17th Century. Charles II
As a result of confiscations under Cromwell and Charles II, the 7,708,238 statute acres confiscated by Cromwell were distributed finally, by 1675, as follows:
Statute acres | |
1) To Englishmen | |
Adventurers | 787,326 |
Soldiers | 2,385,915 |
“Forty-Nine” Officers | 450,380 |
Duke of York | 169,431 |
Provisors | 477,873 |
Duke of Ormond and Colonel Butler | 257,516 |
Bishops’ Augmentations | 31,596 |
Total | 4,560,037 |
2) To Irishmen | |
Decrees of Innocence | 1,176,520 |
Provisors | 491,001 |
King’s Letters of Restitution | 46,398 |
Nominees in Possession | 68,360 |
Transplantation | 541,530 |
Total | 2,323,809 |
Remaining still unappropriated in 1675, being part of towns or land possessed by English or Irish without title or doubtful | 824,392 |
Total in statute acres | 7,708,238 |
On “Forty-Nine” officers see O'Conor and Notes.[272] The Duke of York received a grant of all the lands held by the regicides who had been attainted.
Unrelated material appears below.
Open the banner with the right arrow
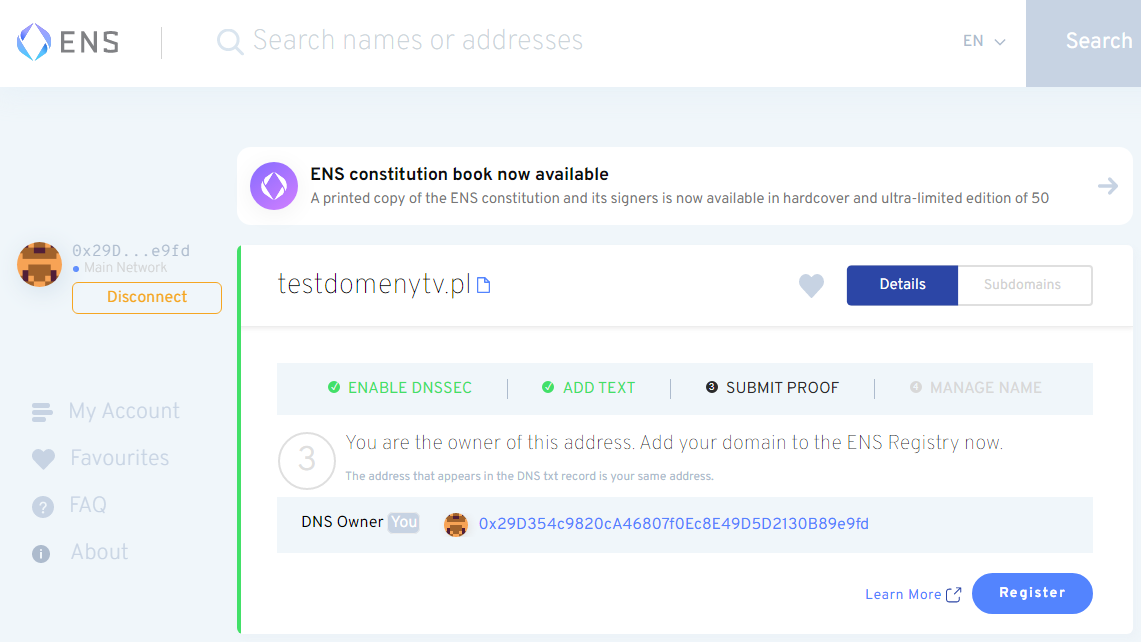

Provisors were persons in whose favour provisoes had been made by the Acts of Settlement and of Explanation.273 Nominees were the Catholics named by the King restored to their mansions and 2,000 acres contiguous.
At that time the profitable lands of Ireland were estimated at two-thirds of all land, or 12,500,000 statute acres. Of the rest, considerable tracts were occupied without title by soldiers and adventurers. In 1675, the twelve and a half million acres of arable were distributed as follows:
Granted to English Protestants of profitable land forfeited under the Commonwealth | 4,560,037 |
Previously possessed by English Protestant Colonists and by the Church | 3,900,000 |
Granted to the Irish | 2,323,809 |
Previously possessed by “good affectioned” Irish | 600,000 |
Unappropriated as above | 824,391 |
Statute acres | 12,208,237 |
This table was compiled by Murphy; the figure of 3,900,000 acres was taken from the Account published by the Cromwellian proprietors and the rest on the basis of the Grace Manuscript quoted by Lingard and the Report of the Commissioners to the English House of Commons, December 15, 1699. It accords with Petty (Political Anatomy), who wrote: “Of the whole 7,500,000 plantation acres of good land (in Ireland) the English and Protestants and the Church have this Christmas (1672) 5,140,000 (= 8,352,500 statute acres and the Irish have near half as much” (Murphy, pp. 314 and 315).
17th Century. William III
By the Acts of Settlement and Explanation, 2,323,809 statute acres were granted to the Irish, they having 600,000 previously in their possession | |
statute acres | |
Totalling | 2,923,809 |
Of these lands, 1,060,792 plantation acres were escheated under William worth £211,623 6s. 3d. per annum (Report, of the Commissioners of the House of Commons. 1699) | 1,723,787 |
The rest | 1,200,022 |
or as Murphy calculated (he probably erred when subtracting) | 1,240,022 |
In addition, restituted by special favour of the King on pardoning (65 persons) | 125,000 |
The Court of Claims restored (792 persons) | 388,500 |
Total | 513,500 |
Making the total possessed by the Irish | 1,753,522 |
Compiled by Murphy on the basis of the Report of the Commissioners of the House of Commons (English) in December 1699.